* Activity *
In the entries below, find every line with "فارس" and copy it.

[Records excerpted from a collection]

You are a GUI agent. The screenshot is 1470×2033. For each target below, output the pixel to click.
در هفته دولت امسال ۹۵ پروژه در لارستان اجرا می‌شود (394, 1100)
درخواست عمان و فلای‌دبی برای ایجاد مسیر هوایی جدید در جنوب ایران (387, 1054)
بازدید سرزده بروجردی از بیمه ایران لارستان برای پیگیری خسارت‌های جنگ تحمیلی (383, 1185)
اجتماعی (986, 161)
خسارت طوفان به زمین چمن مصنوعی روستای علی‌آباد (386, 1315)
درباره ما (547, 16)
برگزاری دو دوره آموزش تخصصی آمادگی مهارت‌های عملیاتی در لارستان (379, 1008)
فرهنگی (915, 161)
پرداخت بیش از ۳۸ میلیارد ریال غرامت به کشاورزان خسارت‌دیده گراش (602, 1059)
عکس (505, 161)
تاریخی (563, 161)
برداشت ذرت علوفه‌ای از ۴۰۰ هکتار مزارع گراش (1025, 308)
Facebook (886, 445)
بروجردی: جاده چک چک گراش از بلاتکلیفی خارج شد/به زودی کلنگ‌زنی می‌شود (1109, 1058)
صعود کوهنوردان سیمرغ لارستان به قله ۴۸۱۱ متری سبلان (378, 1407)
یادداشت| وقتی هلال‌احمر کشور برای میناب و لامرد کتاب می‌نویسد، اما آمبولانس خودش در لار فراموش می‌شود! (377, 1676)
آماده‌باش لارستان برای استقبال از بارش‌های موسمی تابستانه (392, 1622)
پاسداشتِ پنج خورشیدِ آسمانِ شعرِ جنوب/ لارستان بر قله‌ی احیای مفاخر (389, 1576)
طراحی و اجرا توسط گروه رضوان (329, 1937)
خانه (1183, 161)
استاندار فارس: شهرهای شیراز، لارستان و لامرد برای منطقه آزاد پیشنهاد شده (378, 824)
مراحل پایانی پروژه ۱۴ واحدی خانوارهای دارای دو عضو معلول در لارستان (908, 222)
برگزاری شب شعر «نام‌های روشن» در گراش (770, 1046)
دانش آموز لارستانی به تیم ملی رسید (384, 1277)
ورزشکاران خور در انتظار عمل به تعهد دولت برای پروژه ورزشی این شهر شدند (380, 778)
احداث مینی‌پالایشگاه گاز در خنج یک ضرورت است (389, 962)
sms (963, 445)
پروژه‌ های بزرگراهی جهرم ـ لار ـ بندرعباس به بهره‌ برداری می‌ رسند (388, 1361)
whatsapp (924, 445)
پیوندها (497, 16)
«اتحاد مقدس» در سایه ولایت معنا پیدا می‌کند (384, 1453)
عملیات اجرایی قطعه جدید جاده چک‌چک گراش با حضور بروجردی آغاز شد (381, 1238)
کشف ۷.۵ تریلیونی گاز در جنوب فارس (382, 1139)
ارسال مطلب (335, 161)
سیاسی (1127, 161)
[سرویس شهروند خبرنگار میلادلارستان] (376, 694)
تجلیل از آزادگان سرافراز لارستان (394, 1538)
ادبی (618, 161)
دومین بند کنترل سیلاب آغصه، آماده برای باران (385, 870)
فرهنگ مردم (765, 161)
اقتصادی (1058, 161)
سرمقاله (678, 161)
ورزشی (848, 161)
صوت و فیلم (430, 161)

* Finished task *
استاندار فارس: شهرهای شیراز، لارستان و لامرد برای منطقه آزاد پیشنهاد شده (378, 824)
کشف ۷.۵ تریلیونی گاز در جنوب فارس (382, 1139)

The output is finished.